In stark contrast to current NYPD practices, de Blasio has made clear he believes "the out-of-control stop and frisk policy was making New Yorkers less safe" and that surveillance must "be based on specifically specific information, and obviously you need to go through a careful vetting process." The mayor-elect assured us that we can be kept safe, but "in a manner that is . . . consistent with our values and our constitution."

In the past, Bratton has been a strong supporter of stop-and-frisk and Muslim mapping programs that run counter to de Blasio's policy positions. As LAPD chief, Bratton increased the number of stop-and-frisks, which in Los Angeles often involve drivers, by roughly 50 percent. The disproportionate impact of the practice on African-Americans and Latinos was about the same as the NYPD's has been. When asked about Bratton's stewardship of a stop-and-frisk program so similar to that de Blasio has criticized, both men refused to comment.
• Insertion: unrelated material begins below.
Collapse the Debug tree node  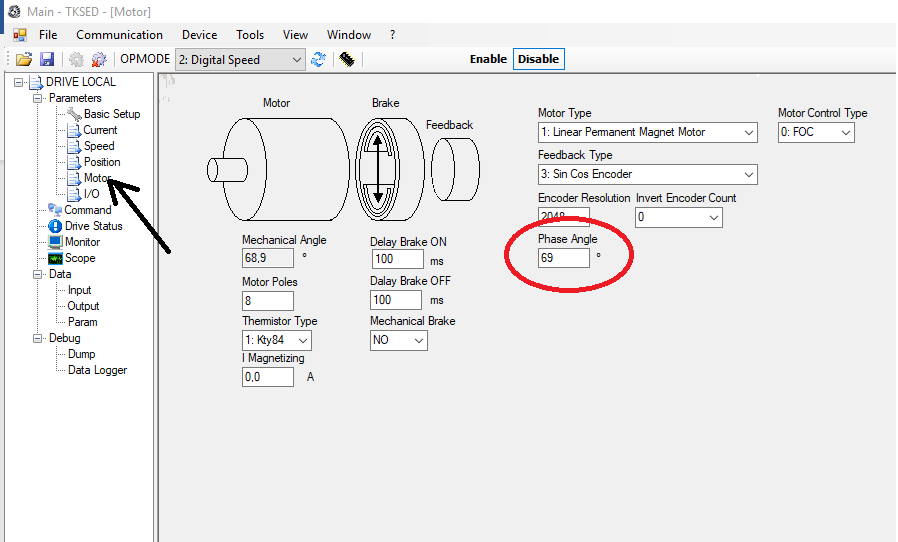pos(38,338)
And while de Blasio opposes the blanket surveillance of Americans based on their faith, Bratton tried to implement a Muslim mapping program in Los Angeles when he was chief of the LAPD. The "community mapping" program, as described in U.S. Senate testimony by Bratton's Commander Michael Downing, was intended to take a "deeper look" into Los Angeles Muslims' "history, demographics, language, culture, ethnic breakdown, socio-economic status, and social interactions." The program would have assigned a risk profile to Muslim communities based upon factors such as whether they are "mistrustful of the mainstream media." Although the program would have closely examined people of one faith's culture and social interactions, Bratton, defying credulity, defended it as "not targeting or profiling." After public outcry, the mapping program was dropped. Notably, though, Bratton never disavowed the premise that police should attempt to map an entire religious community. He simply acknowledged that the Muslim community "really felt that it was inappropriate."
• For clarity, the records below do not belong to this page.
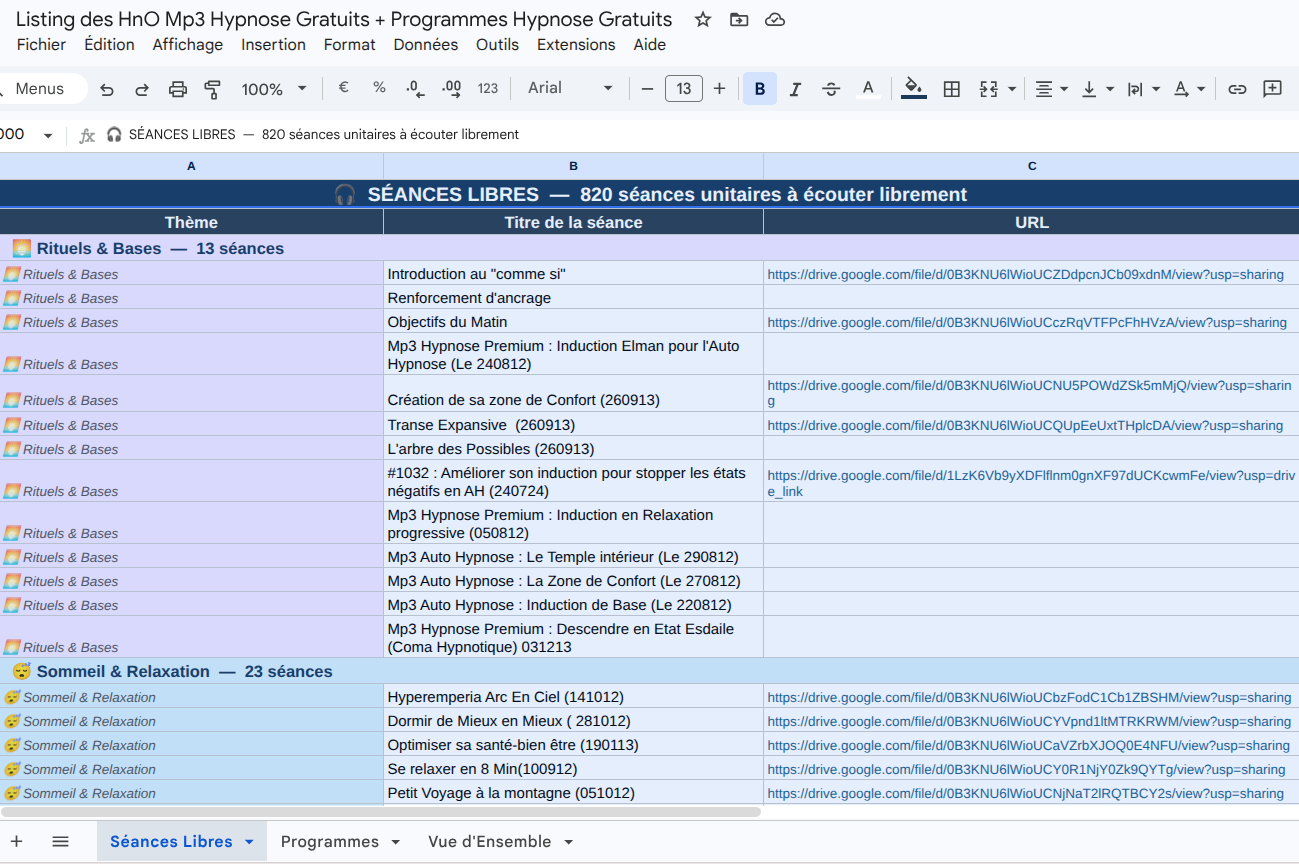The width and height of the screenshot is (1299, 864).
Task: Select the paint format roller icon
Action: [212, 89]
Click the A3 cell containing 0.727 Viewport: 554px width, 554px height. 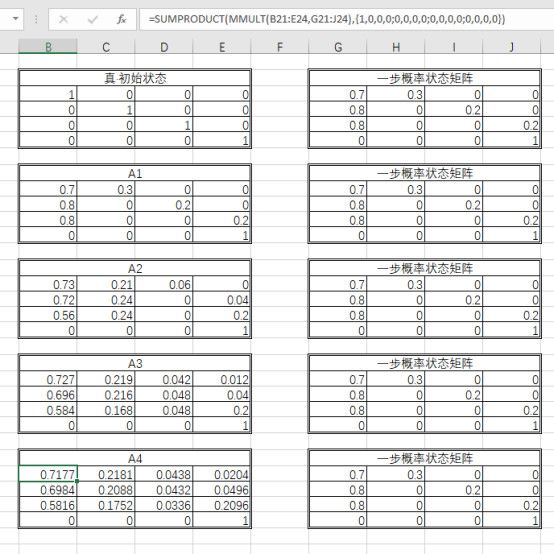48,379
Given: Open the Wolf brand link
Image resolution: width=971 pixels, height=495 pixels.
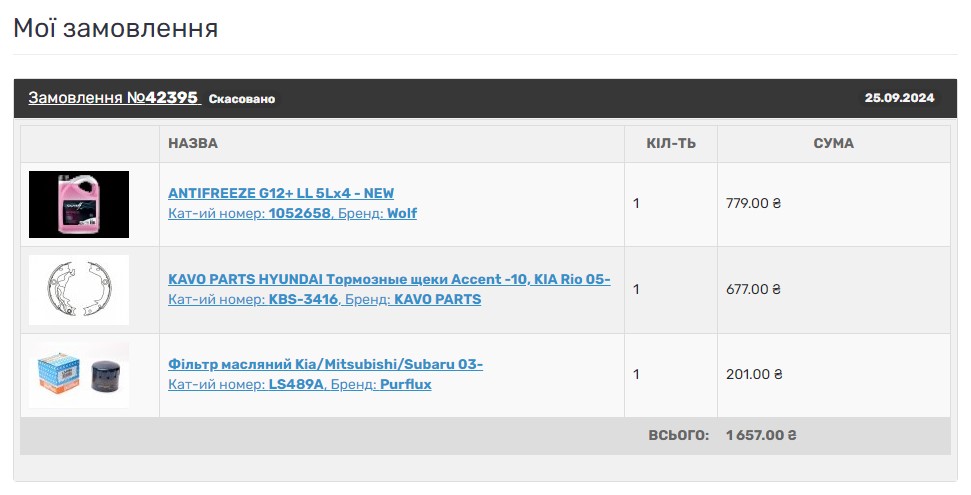Looking at the screenshot, I should click(401, 213).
On January 1, 2014, Commissioner Bratton will head the NYPD at the direction of Mayor de Blasio, who has denounced the overuse of stop-and-frisk and the blanket surveillance of Muslims. Both Bratton and the mayor-elect should make clear that the new commissioner's commitment to reforming the NYPD in the manner de Blasio has promised is unconditional and enthusiastic. New Yorkers, many of whom supported de Blasio because of his stances on these issues, deserve nothing less.

Glenn Katon is Legal Director at Muslim Advocates, which is representing twelve plaintiffs challenging the NYPD's Muslim spying program in federal court, with co-counsel the Center for Constitutional Rights, in Hassan v. City of New York.